Bug 186164 (CVE-2018-11646)

Summary: [GTK] Crash in WebKitFaviconDatabase when pageURL is unset
Product: WebKit Reporter: Michael Catanzaro <mcatanzaro>
Component: WebKitGTKAssignee: Michael Catanzaro <mcatanzaro>
Status: RESOLVED FIXED    
Severity: Normal CC: ap, berto, bugs-noreply, calvaris, cgarcia, commit-queue, ews-watchlist, gns, mcatanzaro, mishra.dhiraj95, omarandemad, soyunhombrevirtual
Priority: P2    
Version: WebKit Nightly Build   
Hardware: PC   
OS: Linux   
Attachments:
Description Flags
Patch
none
Archive of layout-test-results from ews202 for win-future none

Description Michael Catanzaro 2018-05-31 15:02:35 PDT
Crash in WebKitFaviconDatabase when pageURL is unset... moved from https://bugzilla.gnome.org/show_bug.cgi?id=795740.

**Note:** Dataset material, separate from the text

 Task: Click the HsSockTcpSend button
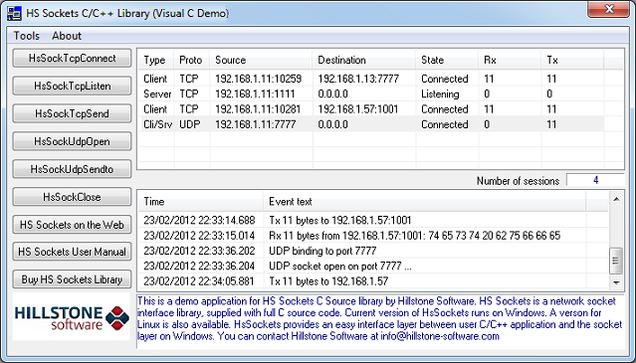click(73, 113)
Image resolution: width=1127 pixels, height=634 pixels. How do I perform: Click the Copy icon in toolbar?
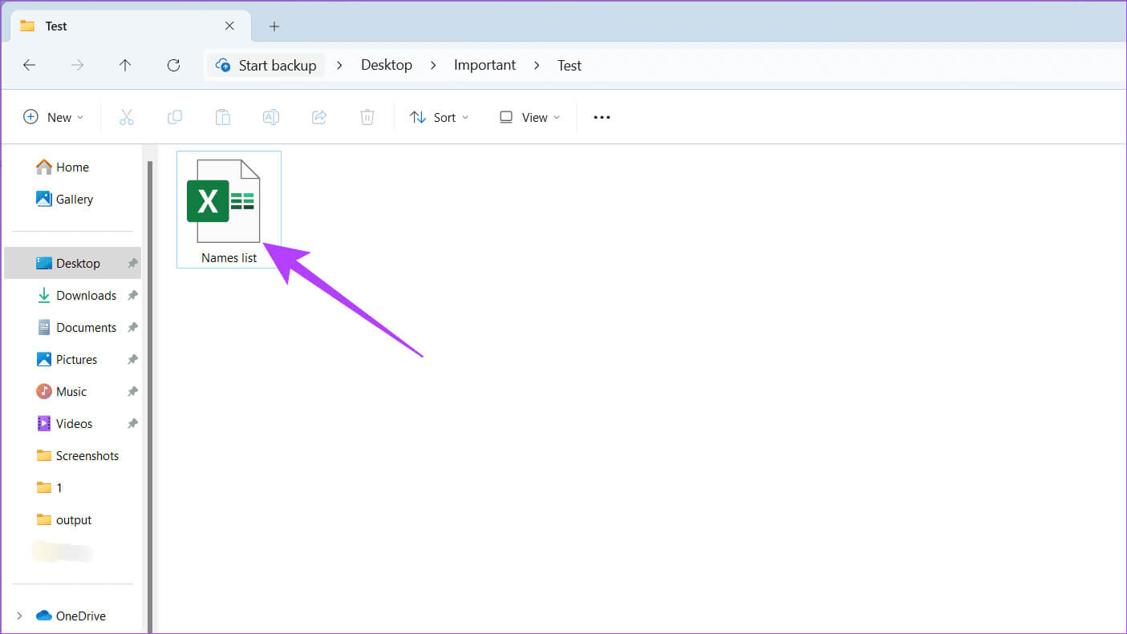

The crash is easy to reproduce when loading https://bugzilla.gnome.org/attachment.cgi?id=371595, but it does not occur when running the same HTML locally. That's weird.
Comment 1 Michael Catanzaro 2018-05-31 15:05:26 PDT
Created attachment 341696 [details]
Patch
Comment 2 EWS Watchlist 2018-05-31 15:07:47 PDT
Thanks for the patch. If this patch contains new public API please make sure it follows the guidelines for new WebKit2 GTK+ API. See http://trac.webkit.org/wiki/WebKitGTK/AddingNewWebKit2API
Comment 3 EWS Watchlist 2018-05-31 20:20:00 PDT
Comment on attachment 341696 [details]
Patch

Attachment 341696 [details] did not pass win-ews (win):
Output: http://webkit-queues.webkit.org/results/7915536

New failing tests:
http/tests/security/canvas-remote-read-remote-video-blocked-no-crossorigin.html
Comment 4 EWS Watchlist 2018-05-31 20:20:12 PDT
Created attachment 341727 [details]
Archive of layout-test-results from ews202 for win-future

The attached test failures were seen while running run-webkit-tests on the win-ews.
Bot: ews202  Port: win-future  Platform: CYGWIN_NT-6.1-2.9.0-0.318-5-3-x86_64-64bit
Comment 5 WebKit Commit Bot 2018-06-01 09:12:19 PDT
Comment on attachment 341696 [details]
Patch

Clearing flags on attachment: 341696

Committed r232397: <https://trac.webkit.org/changeset/232397>
Comment 6 WebKit Commit Bot 2018-06-01 09:12:21 PDT
All reviewed patches have been landed.  Closing bug.
Comment 7 Dhiraj 2018-06-03 06:54:35 PDT
PS: CVE-2018-11646 was assigned to this.
Comment 8 Michael Catanzaro 2018-06-03 07:40:13 PDT
Please note, the CVE description is:

"webkitFaviconDatabaseSetIconForPageURL and webkitFaviconDatabaseSetIconURLForPageURL in UIProcess/API/glib/WebKitFaviconDatabase.cpp in WebKit, as distributed in Safari Technology Preview Release 57, mishandle an unset pageURL, leading to an application crash."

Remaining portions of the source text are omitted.